For \(x < -1\) or \(x > 3\), we graph two separate sections on the number line. The first section includes all numbers less than -1, with an open circle at -1 extending to the left. The second section includes all numbers greater than 3, with an open circle at 3 extending to the right.

This part involves finding the intersection of the graphs from parts (a) and (b). Intersection means the numbers where both conditions from part (a) and part (b) are satisfied. Looking at the inequalities \(-2 < x < 4\) and \(x < -1\) or \(x > 3\), the values that satisfy both are those where \(x < -1\) (since they don't overlap within the primary range), other sections within \(x > 3\) to 4 apply.

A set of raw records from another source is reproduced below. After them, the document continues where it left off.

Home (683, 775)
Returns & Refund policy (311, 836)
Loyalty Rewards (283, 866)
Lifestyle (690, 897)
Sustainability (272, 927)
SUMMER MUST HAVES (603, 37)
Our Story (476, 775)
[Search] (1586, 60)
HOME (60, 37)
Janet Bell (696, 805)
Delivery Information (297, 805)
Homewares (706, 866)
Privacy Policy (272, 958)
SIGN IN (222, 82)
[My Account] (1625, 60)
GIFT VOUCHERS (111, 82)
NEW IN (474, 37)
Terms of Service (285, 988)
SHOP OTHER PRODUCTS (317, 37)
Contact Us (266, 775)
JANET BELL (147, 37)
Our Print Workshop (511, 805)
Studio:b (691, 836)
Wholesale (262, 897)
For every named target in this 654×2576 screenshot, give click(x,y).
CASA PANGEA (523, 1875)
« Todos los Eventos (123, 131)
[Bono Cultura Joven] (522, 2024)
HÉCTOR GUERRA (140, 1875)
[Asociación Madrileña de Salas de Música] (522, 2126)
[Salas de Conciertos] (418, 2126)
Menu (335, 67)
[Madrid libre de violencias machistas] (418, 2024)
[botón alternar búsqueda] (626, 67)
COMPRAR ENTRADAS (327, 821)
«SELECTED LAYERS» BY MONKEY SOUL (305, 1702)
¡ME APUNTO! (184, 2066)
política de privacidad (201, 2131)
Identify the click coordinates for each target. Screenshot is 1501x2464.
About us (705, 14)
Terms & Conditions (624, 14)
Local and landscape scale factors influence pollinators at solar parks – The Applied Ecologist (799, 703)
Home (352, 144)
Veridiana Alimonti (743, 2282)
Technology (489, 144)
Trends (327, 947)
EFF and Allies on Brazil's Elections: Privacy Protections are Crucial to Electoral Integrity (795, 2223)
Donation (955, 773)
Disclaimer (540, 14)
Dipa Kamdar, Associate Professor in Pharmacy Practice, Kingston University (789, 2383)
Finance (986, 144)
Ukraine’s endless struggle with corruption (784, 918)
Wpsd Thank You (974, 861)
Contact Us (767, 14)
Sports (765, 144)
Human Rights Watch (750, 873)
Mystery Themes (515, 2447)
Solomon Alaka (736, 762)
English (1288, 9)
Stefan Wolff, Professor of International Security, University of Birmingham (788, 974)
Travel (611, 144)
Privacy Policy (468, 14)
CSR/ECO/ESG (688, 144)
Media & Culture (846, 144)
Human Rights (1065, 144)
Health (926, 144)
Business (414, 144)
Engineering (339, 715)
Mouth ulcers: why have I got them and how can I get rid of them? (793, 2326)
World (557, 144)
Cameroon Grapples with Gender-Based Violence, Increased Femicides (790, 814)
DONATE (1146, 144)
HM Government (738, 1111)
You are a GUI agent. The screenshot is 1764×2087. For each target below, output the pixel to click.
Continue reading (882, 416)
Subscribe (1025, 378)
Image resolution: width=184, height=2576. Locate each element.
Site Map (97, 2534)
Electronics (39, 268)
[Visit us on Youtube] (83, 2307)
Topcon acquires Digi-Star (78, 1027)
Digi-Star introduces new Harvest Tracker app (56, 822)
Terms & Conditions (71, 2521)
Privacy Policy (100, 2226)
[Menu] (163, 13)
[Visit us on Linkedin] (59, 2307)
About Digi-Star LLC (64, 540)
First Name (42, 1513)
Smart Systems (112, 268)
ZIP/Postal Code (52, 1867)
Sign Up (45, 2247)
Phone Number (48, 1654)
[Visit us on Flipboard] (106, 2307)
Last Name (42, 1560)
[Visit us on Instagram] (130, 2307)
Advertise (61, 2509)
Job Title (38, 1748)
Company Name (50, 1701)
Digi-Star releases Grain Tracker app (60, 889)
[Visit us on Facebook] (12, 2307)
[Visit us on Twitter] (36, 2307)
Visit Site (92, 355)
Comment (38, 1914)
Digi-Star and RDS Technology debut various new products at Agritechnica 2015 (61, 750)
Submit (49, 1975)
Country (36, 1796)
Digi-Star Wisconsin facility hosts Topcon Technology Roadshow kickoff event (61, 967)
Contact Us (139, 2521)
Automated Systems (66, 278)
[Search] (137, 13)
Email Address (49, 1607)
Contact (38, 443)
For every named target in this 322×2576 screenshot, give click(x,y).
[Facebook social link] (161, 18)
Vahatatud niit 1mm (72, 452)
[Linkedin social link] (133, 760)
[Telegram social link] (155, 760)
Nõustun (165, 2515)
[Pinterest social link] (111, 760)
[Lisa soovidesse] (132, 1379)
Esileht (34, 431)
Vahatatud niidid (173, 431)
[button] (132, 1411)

This challenge requires solving the compound inequality \(3 < |x+2| \leq 8\). This absolute value inequality splits into two separate inequalities: \(x+2 > 3\) and \(x+2 < -3\) for the first part, and \(x+2 \leq 8\) and \(x+2 \geq -8\) for the second part. Solving these, we have two sets: 1. **For** \(x+2 > 3\): \(x > 1\). 2. **For** \(x+2 < -3\): \(x < -5\). 3. **For** \(x+2 \leq 8\): \(x \leq 6\). 4. **For** \(x+2 \geq -8\): \(x \geq -10\). Combined, the solution is \(x < -5\) or \(1 < x \leq 6\). Graphically, you plot an open circle at -5 extending left and a line segment from 1 (open circle) to 6 (closed circle).